Monday, Jan. 02, 1956

Something for the Farmer

A scientific revolution in agriculture is in progress. Examples of high-level science applied to agriculture:

High-Speed Breeding. Trying to develop a blight-resistant kind of oat, Plant Pathologist H. E. Wheeler of Louisiana State University envied the wholesale methods of bacteriologists. When they want a bacterial strain that is resistant to, say, penicillin, they treat a culture containing millions or billions of bacteria with the drug. Only a few may survive, but the survivors multiply rapidly, and soon the culture is alive with the resistant strain.

Plant breeding takes more time. The traditional way is to cross a desirable variety with a wild or primitive type that has high resistance. Among the offspring, crossed and recrossed, may be found a high-yield strain with disease resistance.

The process may take 15 years.

To breed oats resistant to Helminthosporium victoriae blight, Dr. Wheeler decided to copy the method of the bacteriologists. He reports in Science that he sprouted 100 bu. of oats (about 45 million grains), then doused the sprouted seeds with the toxin (poisonous secretion) of the Helminthosporium fungus, and later with the fungus itself. Out of the 45 million, 973 seedlings survived and grew. Thirty days later they were treated with all the other oat diseases, and 471 survived the second ordeal.

In one season, instead of 15 years, Dr. Wheeler got disease-resistant oat seed, which he is holding for further testing. His experiment cost only about 800 man-hours of labor. He thinks it will prove helpful in breeding many kinds of disease-resistant plants.

Internal Insecticide. The U.S. Department of Agriculture announced success with a long-held dream of agricultural chemists: an insecticide that makes the whole plant deadly to insects that try to feed on it. The chemical, called Thimet for short,* was developed by American Cyanamid Co. It is mixed 50-50 with carbon dust, and 8 lbs. of the blend is mixed with 100 lbs. of cottonseed before planting. The cost for an acre of cotton: $3.

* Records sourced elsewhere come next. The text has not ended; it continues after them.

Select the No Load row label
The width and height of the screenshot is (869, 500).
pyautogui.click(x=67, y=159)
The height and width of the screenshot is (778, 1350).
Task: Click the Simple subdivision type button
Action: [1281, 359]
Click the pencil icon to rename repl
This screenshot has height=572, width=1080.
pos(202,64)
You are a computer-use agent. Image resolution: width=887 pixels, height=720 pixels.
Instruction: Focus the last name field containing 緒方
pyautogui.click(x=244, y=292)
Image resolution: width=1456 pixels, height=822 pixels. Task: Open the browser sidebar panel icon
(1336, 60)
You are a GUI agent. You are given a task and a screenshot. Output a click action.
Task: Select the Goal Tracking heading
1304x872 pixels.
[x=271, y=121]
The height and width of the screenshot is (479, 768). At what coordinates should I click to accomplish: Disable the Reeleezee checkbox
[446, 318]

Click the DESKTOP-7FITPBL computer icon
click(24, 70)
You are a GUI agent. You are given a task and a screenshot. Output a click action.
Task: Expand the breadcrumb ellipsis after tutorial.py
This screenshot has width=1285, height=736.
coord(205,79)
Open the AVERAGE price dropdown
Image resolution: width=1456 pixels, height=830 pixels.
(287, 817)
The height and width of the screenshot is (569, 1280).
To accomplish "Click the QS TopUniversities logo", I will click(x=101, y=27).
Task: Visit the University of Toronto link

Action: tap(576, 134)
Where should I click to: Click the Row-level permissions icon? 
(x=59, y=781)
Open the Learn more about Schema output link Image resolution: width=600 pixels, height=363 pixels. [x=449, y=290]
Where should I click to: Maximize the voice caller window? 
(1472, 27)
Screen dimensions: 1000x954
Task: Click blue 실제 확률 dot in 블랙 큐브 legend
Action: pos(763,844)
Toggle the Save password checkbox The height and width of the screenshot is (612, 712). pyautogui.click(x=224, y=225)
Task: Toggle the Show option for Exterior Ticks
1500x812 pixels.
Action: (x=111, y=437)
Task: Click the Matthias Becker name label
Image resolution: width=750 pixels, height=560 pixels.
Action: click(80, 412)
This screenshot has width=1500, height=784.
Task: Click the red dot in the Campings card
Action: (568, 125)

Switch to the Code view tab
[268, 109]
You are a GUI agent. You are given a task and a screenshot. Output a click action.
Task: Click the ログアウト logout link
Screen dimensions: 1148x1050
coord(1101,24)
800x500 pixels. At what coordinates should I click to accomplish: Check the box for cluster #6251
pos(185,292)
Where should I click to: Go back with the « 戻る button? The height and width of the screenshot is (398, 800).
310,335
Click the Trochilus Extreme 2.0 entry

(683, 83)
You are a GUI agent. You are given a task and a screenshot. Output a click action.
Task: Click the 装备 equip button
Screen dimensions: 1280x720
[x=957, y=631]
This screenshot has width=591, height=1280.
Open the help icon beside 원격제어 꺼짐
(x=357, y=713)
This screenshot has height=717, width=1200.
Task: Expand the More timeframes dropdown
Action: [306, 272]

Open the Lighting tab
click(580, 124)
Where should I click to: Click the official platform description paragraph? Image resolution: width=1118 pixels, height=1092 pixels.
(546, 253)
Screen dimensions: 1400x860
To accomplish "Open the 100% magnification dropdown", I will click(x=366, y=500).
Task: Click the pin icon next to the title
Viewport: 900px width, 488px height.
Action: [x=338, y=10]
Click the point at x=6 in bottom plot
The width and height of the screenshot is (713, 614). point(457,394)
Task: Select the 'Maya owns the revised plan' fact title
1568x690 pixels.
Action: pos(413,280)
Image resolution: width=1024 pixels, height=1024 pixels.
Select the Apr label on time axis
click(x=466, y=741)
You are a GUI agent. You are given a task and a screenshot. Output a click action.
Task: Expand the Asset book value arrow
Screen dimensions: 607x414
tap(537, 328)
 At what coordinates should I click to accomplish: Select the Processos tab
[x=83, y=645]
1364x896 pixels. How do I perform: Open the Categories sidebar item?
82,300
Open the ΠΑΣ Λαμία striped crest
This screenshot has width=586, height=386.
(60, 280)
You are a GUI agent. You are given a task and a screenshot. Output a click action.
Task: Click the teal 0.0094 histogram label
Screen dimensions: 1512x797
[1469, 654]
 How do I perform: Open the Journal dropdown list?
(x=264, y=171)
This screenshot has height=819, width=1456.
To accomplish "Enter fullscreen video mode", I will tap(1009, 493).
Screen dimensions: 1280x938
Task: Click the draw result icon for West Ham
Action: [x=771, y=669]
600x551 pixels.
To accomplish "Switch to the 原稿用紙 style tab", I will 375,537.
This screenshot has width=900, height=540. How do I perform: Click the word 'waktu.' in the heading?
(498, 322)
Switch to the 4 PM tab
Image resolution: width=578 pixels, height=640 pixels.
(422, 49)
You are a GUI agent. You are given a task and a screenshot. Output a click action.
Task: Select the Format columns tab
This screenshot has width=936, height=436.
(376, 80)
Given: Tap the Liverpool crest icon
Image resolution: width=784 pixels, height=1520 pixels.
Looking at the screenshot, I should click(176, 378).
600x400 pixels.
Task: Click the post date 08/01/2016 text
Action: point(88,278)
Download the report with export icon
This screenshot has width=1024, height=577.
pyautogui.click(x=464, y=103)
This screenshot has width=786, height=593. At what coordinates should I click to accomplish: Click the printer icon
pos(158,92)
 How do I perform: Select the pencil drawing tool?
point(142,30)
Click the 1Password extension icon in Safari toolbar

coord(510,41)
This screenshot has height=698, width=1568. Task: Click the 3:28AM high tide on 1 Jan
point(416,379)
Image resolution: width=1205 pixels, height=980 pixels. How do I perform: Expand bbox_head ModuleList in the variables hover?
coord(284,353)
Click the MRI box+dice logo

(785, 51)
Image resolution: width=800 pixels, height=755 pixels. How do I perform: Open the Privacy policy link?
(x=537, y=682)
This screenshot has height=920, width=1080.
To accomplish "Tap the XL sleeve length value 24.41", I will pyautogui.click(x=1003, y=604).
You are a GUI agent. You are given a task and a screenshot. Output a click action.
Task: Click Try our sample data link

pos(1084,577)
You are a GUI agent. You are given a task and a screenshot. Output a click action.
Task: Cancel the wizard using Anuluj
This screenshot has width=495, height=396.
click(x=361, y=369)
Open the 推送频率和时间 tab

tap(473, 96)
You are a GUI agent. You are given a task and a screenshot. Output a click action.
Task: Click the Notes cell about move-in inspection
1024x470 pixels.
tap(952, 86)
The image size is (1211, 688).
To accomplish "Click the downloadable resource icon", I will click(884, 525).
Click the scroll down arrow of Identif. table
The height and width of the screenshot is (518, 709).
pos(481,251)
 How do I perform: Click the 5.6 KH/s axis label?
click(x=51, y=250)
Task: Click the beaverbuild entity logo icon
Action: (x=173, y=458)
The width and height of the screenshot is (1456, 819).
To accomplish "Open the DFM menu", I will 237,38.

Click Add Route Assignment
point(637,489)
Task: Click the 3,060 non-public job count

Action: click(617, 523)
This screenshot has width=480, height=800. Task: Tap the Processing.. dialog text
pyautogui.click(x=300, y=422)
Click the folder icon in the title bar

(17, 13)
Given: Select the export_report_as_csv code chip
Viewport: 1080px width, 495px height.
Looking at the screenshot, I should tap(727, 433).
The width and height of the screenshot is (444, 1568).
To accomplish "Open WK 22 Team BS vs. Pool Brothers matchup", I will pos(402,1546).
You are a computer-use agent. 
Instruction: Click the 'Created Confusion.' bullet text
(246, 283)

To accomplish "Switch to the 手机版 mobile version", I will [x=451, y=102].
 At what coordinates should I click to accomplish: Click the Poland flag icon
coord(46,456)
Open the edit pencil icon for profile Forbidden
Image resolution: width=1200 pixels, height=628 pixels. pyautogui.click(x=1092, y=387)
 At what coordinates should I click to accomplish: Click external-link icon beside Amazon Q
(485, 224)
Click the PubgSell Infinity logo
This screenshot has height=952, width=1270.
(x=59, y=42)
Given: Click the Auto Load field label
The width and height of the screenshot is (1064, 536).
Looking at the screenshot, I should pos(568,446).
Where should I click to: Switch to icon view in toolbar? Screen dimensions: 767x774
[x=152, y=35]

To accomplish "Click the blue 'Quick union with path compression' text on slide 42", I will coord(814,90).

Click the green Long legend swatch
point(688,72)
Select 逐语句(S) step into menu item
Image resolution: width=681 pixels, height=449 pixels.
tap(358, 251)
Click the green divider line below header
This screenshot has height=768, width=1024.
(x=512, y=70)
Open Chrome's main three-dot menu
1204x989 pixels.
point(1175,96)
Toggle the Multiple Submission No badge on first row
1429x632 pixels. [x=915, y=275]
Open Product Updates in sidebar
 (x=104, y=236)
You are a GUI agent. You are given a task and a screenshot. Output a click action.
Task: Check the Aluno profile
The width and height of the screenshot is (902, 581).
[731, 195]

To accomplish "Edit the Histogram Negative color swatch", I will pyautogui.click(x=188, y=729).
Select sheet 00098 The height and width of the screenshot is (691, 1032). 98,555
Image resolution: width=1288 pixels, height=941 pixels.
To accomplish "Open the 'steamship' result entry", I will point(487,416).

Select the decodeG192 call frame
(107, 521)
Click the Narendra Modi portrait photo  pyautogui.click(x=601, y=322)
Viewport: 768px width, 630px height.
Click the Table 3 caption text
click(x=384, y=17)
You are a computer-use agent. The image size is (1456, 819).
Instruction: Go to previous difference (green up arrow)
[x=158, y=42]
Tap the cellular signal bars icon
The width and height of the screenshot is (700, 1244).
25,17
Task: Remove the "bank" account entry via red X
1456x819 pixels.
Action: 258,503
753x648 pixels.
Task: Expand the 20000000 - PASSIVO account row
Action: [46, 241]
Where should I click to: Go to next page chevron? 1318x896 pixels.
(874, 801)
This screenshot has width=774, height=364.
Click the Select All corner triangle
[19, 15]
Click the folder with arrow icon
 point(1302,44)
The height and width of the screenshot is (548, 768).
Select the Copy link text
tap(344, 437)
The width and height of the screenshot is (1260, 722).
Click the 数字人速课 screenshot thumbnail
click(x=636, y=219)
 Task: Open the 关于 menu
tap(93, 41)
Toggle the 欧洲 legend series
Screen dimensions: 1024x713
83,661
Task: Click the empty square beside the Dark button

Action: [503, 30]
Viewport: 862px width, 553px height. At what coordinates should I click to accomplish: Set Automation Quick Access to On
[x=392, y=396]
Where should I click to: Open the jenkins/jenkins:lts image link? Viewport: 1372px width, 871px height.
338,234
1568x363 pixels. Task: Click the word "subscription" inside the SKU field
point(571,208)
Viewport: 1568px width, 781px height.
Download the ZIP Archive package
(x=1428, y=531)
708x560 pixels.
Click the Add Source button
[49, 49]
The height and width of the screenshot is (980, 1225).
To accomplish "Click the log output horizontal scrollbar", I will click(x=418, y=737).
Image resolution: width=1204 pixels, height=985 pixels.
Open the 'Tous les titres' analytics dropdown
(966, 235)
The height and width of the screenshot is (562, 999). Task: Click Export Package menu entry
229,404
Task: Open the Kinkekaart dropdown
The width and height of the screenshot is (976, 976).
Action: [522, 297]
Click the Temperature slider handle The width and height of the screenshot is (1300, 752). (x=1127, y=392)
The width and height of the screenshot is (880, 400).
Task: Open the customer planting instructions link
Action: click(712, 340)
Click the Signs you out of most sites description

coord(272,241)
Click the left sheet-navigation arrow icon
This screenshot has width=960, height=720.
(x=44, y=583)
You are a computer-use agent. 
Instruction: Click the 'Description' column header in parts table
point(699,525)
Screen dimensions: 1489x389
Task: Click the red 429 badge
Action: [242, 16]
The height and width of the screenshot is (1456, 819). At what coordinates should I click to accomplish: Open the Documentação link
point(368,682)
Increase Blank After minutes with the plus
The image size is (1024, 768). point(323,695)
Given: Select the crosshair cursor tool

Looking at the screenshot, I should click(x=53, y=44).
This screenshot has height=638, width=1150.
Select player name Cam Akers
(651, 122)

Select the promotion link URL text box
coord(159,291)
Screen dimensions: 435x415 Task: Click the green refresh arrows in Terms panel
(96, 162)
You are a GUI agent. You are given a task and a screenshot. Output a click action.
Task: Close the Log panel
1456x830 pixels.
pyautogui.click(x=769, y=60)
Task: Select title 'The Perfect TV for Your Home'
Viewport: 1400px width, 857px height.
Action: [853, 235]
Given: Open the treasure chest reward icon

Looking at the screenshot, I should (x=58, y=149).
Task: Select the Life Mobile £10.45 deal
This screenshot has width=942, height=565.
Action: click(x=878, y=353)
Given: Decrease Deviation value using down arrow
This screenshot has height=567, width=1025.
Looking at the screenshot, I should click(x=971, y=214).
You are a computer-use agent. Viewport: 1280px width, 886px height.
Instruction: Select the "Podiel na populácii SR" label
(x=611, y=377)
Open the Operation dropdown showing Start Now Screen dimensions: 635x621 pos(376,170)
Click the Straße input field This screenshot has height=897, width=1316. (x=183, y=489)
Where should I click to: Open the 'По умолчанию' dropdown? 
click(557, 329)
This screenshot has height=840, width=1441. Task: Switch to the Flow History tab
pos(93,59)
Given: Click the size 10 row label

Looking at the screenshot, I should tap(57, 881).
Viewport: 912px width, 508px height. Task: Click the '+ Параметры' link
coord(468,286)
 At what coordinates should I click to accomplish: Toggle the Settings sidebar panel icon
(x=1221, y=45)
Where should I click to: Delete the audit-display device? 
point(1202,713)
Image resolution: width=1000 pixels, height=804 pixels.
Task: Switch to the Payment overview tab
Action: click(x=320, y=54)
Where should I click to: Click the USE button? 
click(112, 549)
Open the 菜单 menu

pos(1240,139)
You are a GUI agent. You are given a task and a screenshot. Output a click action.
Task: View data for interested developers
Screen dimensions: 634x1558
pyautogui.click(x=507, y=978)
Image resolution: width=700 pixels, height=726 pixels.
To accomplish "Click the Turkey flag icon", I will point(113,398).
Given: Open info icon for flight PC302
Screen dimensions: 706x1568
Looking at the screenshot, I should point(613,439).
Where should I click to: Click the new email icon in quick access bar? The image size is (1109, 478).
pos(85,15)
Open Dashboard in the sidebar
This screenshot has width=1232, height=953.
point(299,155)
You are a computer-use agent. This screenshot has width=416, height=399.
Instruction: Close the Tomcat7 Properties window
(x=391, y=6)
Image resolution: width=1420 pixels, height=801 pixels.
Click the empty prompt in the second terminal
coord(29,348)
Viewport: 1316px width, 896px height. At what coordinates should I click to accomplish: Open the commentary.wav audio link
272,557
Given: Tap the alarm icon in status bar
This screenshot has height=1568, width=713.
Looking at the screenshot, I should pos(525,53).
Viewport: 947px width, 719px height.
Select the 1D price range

When the seed sprouts, the young roots absorb the Thimet, and as the plant grows, the poison spreads through it without doing any harm. But insects that eat the plant or suck its juices die of their poisoned meal.

Many cotton pests, including thrips, aphids, spider mites and cutworms, are controlled by the internal poison. Boll weevils are killed if they show up during the period of the poison's effectiveness, which is three to seven weeks. Big advantage of the internal poison is that it protects the whole young plant, while sprays and dust may leave some parts unprotected.

* Full name: O, O-diethyl S-(ethylthiomethyl) phosphorodithioate.